**Brief**
Exactly as written, transcribe each line of the listing.

**Given records**
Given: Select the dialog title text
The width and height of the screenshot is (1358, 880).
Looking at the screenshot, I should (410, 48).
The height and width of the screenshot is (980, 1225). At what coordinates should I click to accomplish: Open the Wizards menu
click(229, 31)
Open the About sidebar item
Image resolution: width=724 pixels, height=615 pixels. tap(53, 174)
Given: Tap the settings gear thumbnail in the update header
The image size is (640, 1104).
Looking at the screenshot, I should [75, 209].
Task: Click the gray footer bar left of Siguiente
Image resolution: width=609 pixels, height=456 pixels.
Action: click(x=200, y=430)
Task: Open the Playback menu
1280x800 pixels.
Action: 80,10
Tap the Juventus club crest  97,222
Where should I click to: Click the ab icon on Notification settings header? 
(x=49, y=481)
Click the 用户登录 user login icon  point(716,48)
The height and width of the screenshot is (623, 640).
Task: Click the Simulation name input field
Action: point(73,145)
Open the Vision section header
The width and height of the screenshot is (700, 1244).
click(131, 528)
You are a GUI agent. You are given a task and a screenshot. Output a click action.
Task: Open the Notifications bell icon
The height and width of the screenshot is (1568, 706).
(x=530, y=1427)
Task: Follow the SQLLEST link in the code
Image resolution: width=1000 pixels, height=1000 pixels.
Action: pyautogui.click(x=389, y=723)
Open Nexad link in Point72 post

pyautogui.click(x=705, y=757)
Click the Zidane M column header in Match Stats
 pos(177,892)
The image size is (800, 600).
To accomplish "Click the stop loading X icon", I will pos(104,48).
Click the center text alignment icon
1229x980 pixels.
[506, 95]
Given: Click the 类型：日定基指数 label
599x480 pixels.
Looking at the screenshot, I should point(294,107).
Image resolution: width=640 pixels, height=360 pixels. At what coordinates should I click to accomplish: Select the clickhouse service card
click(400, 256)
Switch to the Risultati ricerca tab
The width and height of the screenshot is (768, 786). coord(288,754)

**Exercise result**
Given: Select the dialog title text
The width and height of the screenshot is (1358, 880).
Looking at the screenshot, I should (410, 48).
The height and width of the screenshot is (980, 1225). At what coordinates should I click to accomplish: Open the Wizards menu
click(229, 31)
Open the About sidebar item
Image resolution: width=724 pixels, height=615 pixels. tap(53, 174)
Given: Tap the settings gear thumbnail in the update header
The image size is (640, 1104).
Looking at the screenshot, I should [75, 209].
Task: Click the gray footer bar left of Siguiente
Image resolution: width=609 pixels, height=456 pixels.
Action: click(x=200, y=430)
Task: Open the Playback menu
1280x800 pixels.
Action: 80,10
Tap the Juventus club crest  97,222
Where should I click to: Click the ab icon on Notification settings header? 
(x=49, y=481)
Click the 用户登录 user login icon  point(716,48)
The height and width of the screenshot is (623, 640).
Task: Click the Simulation name input field
Action: point(73,145)
Open the Vision section header
The width and height of the screenshot is (700, 1244).
click(131, 528)
You are a GUI agent. You are given a task and a screenshot. Output a click action.
Task: Open the Notifications bell icon
The height and width of the screenshot is (1568, 706).
(x=530, y=1427)
Task: Follow the SQLLEST link in the code
Image resolution: width=1000 pixels, height=1000 pixels.
Action: pyautogui.click(x=389, y=723)
Open Nexad link in Point72 post

pyautogui.click(x=705, y=757)
Click the Zidane M column header in Match Stats
 pos(177,892)
The image size is (800, 600).
To accomplish "Click the stop loading X icon", I will pos(104,48).
Click the center text alignment icon
1229x980 pixels.
[506, 95]
Given: Click the 类型：日定基指数 label
599x480 pixels.
Looking at the screenshot, I should point(294,107).
Image resolution: width=640 pixels, height=360 pixels. At what coordinates should I click to accomplish: Select the clickhouse service card
click(400, 256)
Switch to the Risultati ricerca tab
The width and height of the screenshot is (768, 786). coord(288,754)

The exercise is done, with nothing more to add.